%%

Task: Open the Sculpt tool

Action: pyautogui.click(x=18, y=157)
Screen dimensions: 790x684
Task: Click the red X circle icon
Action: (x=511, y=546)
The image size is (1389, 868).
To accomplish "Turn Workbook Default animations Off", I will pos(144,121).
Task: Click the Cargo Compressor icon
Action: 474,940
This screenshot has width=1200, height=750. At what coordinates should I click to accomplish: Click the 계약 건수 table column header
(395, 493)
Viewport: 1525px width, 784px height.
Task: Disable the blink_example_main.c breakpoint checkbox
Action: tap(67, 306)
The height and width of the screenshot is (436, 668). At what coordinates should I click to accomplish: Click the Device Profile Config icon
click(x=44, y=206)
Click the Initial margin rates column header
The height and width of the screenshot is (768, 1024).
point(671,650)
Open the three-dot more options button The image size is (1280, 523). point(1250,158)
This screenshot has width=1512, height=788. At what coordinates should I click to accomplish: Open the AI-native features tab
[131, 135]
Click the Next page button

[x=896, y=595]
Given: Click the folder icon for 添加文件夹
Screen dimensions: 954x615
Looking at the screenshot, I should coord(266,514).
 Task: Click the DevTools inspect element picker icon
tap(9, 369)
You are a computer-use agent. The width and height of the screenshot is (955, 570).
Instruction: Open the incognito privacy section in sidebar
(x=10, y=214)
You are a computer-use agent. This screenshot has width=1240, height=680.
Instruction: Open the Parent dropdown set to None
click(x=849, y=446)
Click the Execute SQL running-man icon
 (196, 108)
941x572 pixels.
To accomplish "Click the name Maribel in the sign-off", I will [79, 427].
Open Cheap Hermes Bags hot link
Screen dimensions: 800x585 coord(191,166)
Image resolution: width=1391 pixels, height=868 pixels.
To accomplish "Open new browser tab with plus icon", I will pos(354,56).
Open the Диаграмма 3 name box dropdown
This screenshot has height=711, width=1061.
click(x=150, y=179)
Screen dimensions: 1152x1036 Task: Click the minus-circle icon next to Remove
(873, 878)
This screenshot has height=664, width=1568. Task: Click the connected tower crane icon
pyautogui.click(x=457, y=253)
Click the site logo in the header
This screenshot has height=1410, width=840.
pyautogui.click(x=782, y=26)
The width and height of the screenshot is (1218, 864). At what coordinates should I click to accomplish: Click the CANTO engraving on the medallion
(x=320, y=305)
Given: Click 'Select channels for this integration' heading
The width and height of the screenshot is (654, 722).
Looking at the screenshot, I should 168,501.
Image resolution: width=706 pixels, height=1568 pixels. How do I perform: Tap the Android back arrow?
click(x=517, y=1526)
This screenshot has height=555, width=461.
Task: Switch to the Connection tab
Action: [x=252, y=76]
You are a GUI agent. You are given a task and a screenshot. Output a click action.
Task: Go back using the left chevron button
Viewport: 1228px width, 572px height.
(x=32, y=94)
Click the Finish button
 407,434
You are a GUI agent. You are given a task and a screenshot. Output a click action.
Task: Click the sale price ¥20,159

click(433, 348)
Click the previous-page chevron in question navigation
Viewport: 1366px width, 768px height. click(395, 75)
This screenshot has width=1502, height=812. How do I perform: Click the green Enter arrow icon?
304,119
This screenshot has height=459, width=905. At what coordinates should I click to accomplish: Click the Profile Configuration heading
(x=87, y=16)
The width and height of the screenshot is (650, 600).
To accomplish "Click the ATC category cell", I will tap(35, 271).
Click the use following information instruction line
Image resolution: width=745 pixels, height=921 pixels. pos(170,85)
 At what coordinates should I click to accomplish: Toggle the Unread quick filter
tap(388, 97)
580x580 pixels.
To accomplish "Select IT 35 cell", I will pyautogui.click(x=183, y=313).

%%

◆ WHAT IS EXPECTED: Locate each row above that contains the string "circle", and copy those rows in full.

◆ EXERCISE SOLUTION:
Task: Click the red X circle icon
Screen dimensions: 1152x1036 Task: Click the minus-circle icon next to Remove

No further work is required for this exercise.